/---

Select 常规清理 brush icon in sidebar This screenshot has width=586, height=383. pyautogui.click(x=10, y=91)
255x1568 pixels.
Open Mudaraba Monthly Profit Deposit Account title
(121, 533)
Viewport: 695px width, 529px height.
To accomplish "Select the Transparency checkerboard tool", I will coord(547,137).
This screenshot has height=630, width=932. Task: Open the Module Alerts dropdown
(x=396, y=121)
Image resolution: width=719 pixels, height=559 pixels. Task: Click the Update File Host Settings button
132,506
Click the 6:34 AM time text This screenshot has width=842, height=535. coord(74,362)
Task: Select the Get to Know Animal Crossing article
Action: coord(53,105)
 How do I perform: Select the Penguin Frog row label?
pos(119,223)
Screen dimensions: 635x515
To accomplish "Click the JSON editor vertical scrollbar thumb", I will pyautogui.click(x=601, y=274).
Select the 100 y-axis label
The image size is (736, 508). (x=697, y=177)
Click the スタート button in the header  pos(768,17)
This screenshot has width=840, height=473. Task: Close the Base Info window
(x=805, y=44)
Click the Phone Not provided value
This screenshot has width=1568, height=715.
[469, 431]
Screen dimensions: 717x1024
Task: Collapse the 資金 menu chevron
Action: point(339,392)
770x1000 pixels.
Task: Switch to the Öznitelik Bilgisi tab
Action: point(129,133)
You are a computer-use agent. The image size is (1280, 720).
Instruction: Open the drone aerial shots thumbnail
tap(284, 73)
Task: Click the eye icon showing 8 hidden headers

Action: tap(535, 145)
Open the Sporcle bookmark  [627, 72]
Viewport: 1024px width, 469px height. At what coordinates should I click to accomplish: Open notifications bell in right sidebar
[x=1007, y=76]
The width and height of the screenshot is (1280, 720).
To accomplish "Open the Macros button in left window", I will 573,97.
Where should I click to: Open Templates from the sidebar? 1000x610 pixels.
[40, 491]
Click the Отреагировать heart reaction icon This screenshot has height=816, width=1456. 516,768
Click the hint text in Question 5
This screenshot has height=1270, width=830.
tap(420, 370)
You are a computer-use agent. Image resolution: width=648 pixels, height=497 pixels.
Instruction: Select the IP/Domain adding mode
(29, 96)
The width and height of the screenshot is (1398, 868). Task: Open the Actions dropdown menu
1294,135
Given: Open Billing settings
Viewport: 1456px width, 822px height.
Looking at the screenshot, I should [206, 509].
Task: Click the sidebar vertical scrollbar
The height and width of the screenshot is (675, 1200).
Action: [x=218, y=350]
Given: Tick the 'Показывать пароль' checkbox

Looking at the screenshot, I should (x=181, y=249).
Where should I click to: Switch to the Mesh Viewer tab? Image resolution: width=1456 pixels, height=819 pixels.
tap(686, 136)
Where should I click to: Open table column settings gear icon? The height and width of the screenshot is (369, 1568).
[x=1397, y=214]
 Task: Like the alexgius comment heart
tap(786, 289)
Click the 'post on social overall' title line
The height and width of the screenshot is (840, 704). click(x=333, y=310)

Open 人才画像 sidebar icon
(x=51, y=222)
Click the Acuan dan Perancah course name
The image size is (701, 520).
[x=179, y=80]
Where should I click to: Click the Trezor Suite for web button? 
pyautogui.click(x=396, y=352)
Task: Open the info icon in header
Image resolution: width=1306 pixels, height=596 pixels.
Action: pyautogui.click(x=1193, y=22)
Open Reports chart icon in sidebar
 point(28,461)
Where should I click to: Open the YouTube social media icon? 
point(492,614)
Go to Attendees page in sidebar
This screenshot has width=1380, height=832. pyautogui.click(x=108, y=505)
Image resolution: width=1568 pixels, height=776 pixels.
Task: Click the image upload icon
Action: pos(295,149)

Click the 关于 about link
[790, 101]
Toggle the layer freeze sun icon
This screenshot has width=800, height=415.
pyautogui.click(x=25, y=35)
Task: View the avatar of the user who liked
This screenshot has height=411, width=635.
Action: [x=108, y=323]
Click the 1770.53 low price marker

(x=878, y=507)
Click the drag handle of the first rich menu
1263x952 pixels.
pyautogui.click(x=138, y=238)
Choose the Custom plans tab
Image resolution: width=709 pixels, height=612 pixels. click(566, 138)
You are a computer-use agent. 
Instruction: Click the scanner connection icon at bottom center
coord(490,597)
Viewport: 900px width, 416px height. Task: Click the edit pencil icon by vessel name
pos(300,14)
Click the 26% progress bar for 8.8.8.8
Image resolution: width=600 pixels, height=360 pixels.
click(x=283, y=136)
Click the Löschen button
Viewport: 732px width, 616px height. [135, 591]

\---

Cite na íntegra todas as linhas acima, sem alterar nenhum caractere.

Select 常规清理 brush icon in sidebar This screenshot has width=586, height=383. pyautogui.click(x=10, y=91)
255x1568 pixels.
Open Mudaraba Monthly Profit Deposit Account title
(121, 533)
Viewport: 695px width, 529px height.
To accomplish "Select the Transparency checkerboard tool", I will coord(547,137).
This screenshot has height=630, width=932. Task: Open the Module Alerts dropdown
(x=396, y=121)
Image resolution: width=719 pixels, height=559 pixels. Task: Click the Update File Host Settings button
132,506
Click the 6:34 AM time text This screenshot has width=842, height=535. coord(74,362)
Task: Select the Get to Know Animal Crossing article
Action: coord(53,105)
 How do I perform: Select the Penguin Frog row label?
pos(119,223)
Screen dimensions: 635x515
To accomplish "Click the JSON editor vertical scrollbar thumb", I will pyautogui.click(x=601, y=274).
Select the 100 y-axis label
The image size is (736, 508). (x=697, y=177)
Click the スタート button in the header  pos(768,17)
This screenshot has width=840, height=473. Task: Close the Base Info window
(x=805, y=44)
Click the Phone Not provided value
This screenshot has width=1568, height=715.
[469, 431]
Screen dimensions: 717x1024
Task: Collapse the 資金 menu chevron
Action: point(339,392)
770x1000 pixels.
Task: Switch to the Öznitelik Bilgisi tab
Action: point(129,133)
You are a computer-use agent. The image size is (1280, 720).
Instruction: Open the drone aerial shots thumbnail
tap(284, 73)
Task: Click the eye icon showing 8 hidden headers

Action: tap(535, 145)
Open the Sporcle bookmark  [627, 72]
Viewport: 1024px width, 469px height. At what coordinates should I click to accomplish: Open notifications bell in right sidebar
[x=1007, y=76]
The width and height of the screenshot is (1280, 720).
To accomplish "Open the Macros button in left window", I will 573,97.
Where should I click to: Open Templates from the sidebar? 1000x610 pixels.
[40, 491]
Click the Отреагировать heart reaction icon This screenshot has height=816, width=1456. 516,768
Click the hint text in Question 5
This screenshot has height=1270, width=830.
tap(420, 370)
You are a computer-use agent. Image resolution: width=648 pixels, height=497 pixels.
Instruction: Select the IP/Domain adding mode
(29, 96)
The width and height of the screenshot is (1398, 868). Task: Open the Actions dropdown menu
1294,135
Given: Open Billing settings
Viewport: 1456px width, 822px height.
Looking at the screenshot, I should [206, 509].
Task: Click the sidebar vertical scrollbar
The height and width of the screenshot is (675, 1200).
Action: [x=218, y=350]
Given: Tick the 'Показывать пароль' checkbox

Looking at the screenshot, I should (x=181, y=249).
Where should I click to: Switch to the Mesh Viewer tab? Image resolution: width=1456 pixels, height=819 pixels.
tap(686, 136)
Where should I click to: Open table column settings gear icon? The height and width of the screenshot is (369, 1568).
[x=1397, y=214]
 Task: Like the alexgius comment heart
tap(786, 289)
Click the 'post on social overall' title line
The height and width of the screenshot is (840, 704). click(x=333, y=310)

Open 人才画像 sidebar icon
(x=51, y=222)
Click the Acuan dan Perancah course name
The image size is (701, 520).
[x=179, y=80]
Where should I click to: Click the Trezor Suite for web button? 
pyautogui.click(x=396, y=352)
Task: Open the info icon in header
Image resolution: width=1306 pixels, height=596 pixels.
Action: pyautogui.click(x=1193, y=22)
Open Reports chart icon in sidebar
 point(28,461)
Where should I click to: Open the YouTube social media icon? 
point(492,614)
Go to Attendees page in sidebar
This screenshot has width=1380, height=832. pyautogui.click(x=108, y=505)
Image resolution: width=1568 pixels, height=776 pixels.
Task: Click the image upload icon
Action: pos(295,149)

Click the 关于 about link
[790, 101]
Toggle the layer freeze sun icon
This screenshot has width=800, height=415.
pyautogui.click(x=25, y=35)
Task: View the avatar of the user who liked
This screenshot has height=411, width=635.
Action: [x=108, y=323]
Click the 1770.53 low price marker

(x=878, y=507)
Click the drag handle of the first rich menu
1263x952 pixels.
pyautogui.click(x=138, y=238)
Choose the Custom plans tab
Image resolution: width=709 pixels, height=612 pixels. click(566, 138)
You are a computer-use agent. 
Instruction: Click the scanner connection icon at bottom center
coord(490,597)
Viewport: 900px width, 416px height. Task: Click the edit pencil icon by vessel name
pos(300,14)
Click the 26% progress bar for 8.8.8.8
Image resolution: width=600 pixels, height=360 pixels.
click(x=283, y=136)
Click the Löschen button
Viewport: 732px width, 616px height. [135, 591]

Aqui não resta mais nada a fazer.